Below are several entries. Transcribe exactly those lines that fall from the one with "denial (734, 463)" through the one with "Links (217, 610)", end lines included.

(Stored data entries)
────────

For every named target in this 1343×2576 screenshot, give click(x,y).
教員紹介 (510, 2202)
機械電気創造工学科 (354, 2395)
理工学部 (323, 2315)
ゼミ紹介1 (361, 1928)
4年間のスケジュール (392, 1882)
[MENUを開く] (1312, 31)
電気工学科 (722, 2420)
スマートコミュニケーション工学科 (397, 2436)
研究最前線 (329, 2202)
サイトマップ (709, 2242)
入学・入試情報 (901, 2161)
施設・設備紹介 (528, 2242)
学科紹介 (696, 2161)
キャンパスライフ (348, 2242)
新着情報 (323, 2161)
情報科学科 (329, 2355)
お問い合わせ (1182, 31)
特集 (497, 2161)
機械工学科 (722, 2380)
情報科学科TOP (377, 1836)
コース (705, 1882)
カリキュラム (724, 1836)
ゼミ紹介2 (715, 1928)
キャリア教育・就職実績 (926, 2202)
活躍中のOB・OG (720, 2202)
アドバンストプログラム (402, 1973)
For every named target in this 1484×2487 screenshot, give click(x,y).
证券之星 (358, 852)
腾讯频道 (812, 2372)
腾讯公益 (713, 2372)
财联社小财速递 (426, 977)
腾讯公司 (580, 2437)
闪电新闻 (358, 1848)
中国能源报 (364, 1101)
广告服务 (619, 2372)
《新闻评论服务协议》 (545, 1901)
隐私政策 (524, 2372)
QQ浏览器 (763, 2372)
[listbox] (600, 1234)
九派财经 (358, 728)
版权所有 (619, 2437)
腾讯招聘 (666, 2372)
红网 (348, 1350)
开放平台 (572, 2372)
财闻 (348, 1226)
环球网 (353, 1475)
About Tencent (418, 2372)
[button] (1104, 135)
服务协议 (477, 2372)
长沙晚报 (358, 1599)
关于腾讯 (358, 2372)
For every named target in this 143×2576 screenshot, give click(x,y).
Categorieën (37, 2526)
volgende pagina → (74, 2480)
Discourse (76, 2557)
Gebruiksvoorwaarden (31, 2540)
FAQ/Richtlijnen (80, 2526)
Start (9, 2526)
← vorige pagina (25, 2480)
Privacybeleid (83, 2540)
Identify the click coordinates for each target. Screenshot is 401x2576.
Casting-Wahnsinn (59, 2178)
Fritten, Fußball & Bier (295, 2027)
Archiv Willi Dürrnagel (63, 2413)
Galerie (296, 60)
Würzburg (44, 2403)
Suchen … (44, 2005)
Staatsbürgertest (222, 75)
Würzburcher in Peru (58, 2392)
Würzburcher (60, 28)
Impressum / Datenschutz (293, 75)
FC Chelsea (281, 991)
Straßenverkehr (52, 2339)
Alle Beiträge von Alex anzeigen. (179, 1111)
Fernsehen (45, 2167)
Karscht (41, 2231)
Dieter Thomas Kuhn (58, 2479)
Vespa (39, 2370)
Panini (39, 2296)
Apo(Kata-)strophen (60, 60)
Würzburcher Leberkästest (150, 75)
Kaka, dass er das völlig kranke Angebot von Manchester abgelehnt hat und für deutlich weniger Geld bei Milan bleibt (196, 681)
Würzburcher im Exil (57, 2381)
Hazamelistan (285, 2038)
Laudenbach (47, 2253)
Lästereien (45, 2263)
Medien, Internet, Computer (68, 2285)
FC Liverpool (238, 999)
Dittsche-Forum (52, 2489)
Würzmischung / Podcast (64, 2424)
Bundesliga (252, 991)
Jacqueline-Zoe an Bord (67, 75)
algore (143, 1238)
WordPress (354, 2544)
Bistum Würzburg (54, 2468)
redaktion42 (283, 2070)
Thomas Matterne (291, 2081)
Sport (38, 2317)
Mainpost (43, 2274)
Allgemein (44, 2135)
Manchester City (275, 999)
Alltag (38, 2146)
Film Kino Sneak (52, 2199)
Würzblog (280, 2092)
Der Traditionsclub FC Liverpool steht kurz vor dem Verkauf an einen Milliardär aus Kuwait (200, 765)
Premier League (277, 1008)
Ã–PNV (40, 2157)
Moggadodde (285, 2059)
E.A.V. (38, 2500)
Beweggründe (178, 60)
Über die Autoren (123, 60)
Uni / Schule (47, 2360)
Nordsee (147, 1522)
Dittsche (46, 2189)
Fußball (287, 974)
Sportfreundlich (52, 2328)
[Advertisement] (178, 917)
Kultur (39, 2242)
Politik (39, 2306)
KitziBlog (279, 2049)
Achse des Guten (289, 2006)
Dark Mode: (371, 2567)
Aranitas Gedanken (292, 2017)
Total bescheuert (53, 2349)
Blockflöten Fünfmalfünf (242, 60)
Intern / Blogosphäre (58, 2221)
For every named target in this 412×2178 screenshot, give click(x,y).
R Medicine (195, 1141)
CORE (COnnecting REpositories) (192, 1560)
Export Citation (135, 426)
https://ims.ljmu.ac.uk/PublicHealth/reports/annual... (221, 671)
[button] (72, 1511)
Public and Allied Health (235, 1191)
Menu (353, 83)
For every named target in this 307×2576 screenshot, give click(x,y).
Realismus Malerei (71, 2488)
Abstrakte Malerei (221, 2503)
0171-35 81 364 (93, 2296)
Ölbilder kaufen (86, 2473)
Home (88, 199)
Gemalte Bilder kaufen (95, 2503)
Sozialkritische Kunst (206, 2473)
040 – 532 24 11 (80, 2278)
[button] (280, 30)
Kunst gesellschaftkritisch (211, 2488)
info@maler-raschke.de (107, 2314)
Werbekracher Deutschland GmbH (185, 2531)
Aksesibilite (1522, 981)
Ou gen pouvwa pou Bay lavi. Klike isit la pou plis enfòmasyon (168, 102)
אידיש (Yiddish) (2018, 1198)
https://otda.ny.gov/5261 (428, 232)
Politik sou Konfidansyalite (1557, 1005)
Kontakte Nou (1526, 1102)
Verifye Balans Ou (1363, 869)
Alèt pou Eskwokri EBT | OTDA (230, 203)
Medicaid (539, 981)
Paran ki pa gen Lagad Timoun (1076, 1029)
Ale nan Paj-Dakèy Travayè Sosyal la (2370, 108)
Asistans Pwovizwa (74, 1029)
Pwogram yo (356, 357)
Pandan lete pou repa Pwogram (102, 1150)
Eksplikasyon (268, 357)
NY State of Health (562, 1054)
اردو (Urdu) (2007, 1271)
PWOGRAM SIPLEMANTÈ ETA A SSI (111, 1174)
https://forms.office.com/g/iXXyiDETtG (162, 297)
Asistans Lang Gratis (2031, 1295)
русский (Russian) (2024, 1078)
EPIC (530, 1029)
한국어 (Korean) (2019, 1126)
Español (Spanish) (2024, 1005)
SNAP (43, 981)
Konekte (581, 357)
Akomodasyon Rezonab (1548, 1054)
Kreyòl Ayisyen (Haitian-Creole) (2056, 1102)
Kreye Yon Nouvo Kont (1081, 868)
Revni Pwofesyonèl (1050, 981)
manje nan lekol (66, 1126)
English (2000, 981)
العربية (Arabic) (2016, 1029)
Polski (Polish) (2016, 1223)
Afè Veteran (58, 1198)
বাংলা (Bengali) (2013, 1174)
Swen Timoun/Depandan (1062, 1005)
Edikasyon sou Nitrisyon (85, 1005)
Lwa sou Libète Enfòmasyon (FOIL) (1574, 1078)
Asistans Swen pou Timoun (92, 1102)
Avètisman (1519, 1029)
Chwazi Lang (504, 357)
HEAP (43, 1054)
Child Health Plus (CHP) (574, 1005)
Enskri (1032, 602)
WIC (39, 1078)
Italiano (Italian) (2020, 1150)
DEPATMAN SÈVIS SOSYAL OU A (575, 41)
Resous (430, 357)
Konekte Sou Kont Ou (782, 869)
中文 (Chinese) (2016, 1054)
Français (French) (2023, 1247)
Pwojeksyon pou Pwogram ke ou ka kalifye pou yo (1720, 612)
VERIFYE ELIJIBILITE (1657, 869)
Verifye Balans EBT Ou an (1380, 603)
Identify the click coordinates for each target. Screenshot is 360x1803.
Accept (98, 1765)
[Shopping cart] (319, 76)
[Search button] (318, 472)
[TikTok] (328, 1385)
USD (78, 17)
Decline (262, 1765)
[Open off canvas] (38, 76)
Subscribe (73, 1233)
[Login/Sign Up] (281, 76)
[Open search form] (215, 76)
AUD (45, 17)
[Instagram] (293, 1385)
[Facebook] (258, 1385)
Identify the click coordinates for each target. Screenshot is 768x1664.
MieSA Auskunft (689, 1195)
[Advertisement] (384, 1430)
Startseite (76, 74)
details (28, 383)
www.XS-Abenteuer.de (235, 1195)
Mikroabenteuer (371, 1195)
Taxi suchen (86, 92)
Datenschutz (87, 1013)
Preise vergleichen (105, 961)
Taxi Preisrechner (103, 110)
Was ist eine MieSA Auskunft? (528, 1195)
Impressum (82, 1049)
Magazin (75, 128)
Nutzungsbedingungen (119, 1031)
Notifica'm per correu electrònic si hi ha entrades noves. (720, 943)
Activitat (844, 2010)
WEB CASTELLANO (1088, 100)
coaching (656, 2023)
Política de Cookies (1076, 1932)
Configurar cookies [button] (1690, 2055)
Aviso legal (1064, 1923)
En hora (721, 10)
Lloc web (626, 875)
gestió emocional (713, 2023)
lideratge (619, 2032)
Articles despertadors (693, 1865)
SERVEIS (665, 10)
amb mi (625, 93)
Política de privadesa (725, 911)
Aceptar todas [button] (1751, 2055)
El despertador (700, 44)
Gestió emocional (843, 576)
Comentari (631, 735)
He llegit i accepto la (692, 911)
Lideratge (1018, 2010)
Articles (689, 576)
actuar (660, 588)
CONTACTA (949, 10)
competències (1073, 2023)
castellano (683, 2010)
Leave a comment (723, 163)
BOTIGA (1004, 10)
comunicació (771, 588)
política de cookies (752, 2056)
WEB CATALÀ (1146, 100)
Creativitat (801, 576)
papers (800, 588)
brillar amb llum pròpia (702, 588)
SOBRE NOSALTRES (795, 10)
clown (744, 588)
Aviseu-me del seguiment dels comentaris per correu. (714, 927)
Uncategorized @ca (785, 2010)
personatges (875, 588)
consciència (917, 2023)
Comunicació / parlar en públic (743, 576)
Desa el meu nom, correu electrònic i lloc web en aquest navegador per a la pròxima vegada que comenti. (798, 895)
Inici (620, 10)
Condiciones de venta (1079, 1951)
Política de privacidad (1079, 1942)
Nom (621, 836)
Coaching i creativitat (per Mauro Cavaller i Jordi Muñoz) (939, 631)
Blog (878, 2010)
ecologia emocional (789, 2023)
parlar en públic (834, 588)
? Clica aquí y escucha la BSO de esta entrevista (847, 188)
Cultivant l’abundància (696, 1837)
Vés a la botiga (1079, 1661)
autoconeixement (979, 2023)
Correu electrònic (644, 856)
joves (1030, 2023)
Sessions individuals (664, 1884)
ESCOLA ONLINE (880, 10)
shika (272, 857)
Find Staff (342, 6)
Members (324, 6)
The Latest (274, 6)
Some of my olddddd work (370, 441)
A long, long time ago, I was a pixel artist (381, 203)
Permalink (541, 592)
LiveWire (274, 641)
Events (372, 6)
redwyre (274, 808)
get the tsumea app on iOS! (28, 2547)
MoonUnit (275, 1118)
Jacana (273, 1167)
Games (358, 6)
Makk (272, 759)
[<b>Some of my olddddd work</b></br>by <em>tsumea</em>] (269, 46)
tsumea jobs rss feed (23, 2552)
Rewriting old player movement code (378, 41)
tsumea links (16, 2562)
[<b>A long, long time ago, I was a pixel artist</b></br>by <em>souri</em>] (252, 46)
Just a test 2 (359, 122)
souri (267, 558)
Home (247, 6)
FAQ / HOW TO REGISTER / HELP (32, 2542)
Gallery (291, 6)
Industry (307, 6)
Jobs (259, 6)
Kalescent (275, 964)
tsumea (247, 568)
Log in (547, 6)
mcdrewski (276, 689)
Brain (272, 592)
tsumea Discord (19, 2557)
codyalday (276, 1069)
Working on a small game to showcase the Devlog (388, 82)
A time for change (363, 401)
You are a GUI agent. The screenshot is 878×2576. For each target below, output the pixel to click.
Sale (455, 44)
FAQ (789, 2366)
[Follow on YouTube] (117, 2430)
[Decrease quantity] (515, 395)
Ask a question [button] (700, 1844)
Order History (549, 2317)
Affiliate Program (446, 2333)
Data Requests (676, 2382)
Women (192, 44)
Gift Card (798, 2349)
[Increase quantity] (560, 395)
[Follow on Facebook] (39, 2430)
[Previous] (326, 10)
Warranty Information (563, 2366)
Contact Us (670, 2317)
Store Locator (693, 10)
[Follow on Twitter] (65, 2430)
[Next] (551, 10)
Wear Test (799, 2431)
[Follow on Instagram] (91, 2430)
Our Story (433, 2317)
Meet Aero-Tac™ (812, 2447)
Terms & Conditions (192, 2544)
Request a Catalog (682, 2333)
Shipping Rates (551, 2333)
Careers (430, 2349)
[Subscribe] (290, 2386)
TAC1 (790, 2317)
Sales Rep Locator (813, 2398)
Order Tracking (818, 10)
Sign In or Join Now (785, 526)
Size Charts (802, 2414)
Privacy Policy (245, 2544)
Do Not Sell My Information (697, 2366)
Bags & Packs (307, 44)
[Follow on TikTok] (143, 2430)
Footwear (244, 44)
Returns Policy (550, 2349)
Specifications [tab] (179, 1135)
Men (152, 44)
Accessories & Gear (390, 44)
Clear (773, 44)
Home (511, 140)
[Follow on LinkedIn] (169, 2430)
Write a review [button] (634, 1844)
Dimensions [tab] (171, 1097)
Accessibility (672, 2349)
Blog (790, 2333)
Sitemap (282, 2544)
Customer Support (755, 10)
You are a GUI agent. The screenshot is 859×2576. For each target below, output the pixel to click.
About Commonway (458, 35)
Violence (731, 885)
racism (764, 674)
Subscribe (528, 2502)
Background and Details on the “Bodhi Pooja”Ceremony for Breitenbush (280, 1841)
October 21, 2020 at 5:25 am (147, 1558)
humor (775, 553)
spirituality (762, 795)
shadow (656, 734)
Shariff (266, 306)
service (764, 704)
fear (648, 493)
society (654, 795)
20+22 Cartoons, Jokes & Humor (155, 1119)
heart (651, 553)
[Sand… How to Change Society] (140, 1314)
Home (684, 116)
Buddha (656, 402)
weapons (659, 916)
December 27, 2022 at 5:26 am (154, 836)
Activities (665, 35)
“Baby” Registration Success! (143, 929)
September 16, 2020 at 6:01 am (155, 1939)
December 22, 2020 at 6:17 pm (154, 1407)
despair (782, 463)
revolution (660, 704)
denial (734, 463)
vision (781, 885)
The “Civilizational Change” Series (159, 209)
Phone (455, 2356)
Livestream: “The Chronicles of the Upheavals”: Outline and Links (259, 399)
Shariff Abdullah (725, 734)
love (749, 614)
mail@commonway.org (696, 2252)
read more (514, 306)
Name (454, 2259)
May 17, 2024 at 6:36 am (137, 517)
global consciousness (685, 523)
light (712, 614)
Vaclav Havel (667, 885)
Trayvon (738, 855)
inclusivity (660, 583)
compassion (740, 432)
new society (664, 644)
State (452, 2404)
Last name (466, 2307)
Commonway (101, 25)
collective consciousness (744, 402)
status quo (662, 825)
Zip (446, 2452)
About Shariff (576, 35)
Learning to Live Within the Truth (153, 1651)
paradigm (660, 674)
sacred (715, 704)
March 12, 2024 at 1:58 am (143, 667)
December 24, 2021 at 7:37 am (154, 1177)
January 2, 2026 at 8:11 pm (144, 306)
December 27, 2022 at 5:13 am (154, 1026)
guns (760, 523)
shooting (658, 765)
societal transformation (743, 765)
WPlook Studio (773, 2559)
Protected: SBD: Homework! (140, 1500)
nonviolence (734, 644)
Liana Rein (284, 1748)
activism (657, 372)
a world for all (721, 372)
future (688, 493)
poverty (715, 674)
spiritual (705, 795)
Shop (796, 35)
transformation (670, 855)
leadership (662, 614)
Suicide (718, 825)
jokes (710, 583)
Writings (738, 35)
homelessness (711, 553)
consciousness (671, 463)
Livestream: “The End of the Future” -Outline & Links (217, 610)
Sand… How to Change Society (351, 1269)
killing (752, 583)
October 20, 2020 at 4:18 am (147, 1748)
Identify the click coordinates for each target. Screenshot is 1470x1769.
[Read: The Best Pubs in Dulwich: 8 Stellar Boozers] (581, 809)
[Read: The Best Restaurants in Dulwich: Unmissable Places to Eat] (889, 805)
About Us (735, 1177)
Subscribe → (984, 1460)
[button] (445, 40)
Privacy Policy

────────

**Answer to this task**
denial (734, 463)
vision (781, 885)
The “Civilizational Change” Series (159, 209)
Phone (455, 2356)
Livestream: “The Chronicles of the Upheavals”: Outline and Links (259, 399)
Shariff Abdullah (725, 734)
love (749, 614)
mail@commonway.org (696, 2252)
read more (514, 306)
Name (454, 2259)
May 17, 2024 at 6:36 am (137, 517)
global consciousness (685, 523)
light (712, 614)
Vaclav Havel (667, 885)
Trayvon (738, 855)
inclusivity (660, 583)
compassion (740, 432)
new society (664, 644)
State (452, 2404)
Last name (466, 2307)
Commonway (101, 25)
collective consciousness (744, 402)
status quo (662, 825)
Zip (446, 2452)
About Shariff (576, 35)
Learning to Live Within the Truth (153, 1651)
paradigm (660, 674)
sacred (715, 704)
March 12, 2024 at 1:58 am (143, 667)
December 24, 2021 at 7:37 am (154, 1177)
January 2, 2026 at 8:11 pm (144, 306)
December 27, 2022 at 5:13 am (154, 1026)
guns (760, 523)
shooting (658, 765)
societal transformation (743, 765)
WPlook Studio (773, 2559)
Protected: SBD: Homework! (140, 1500)
nonviolence (734, 644)
Liana Rein (284, 1748)
activism (657, 372)
a world for all (721, 372)
future (688, 493)
poverty (715, 674)
spiritual (705, 795)
Shop (796, 35)
transformation (670, 855)
leadership (662, 614)
Suicide (718, 825)
jokes (710, 583)
Writings (738, 35)
homelessness (711, 553)
consciousness (671, 463)
Livestream: “The End of the Future” -Outline & Links (217, 610)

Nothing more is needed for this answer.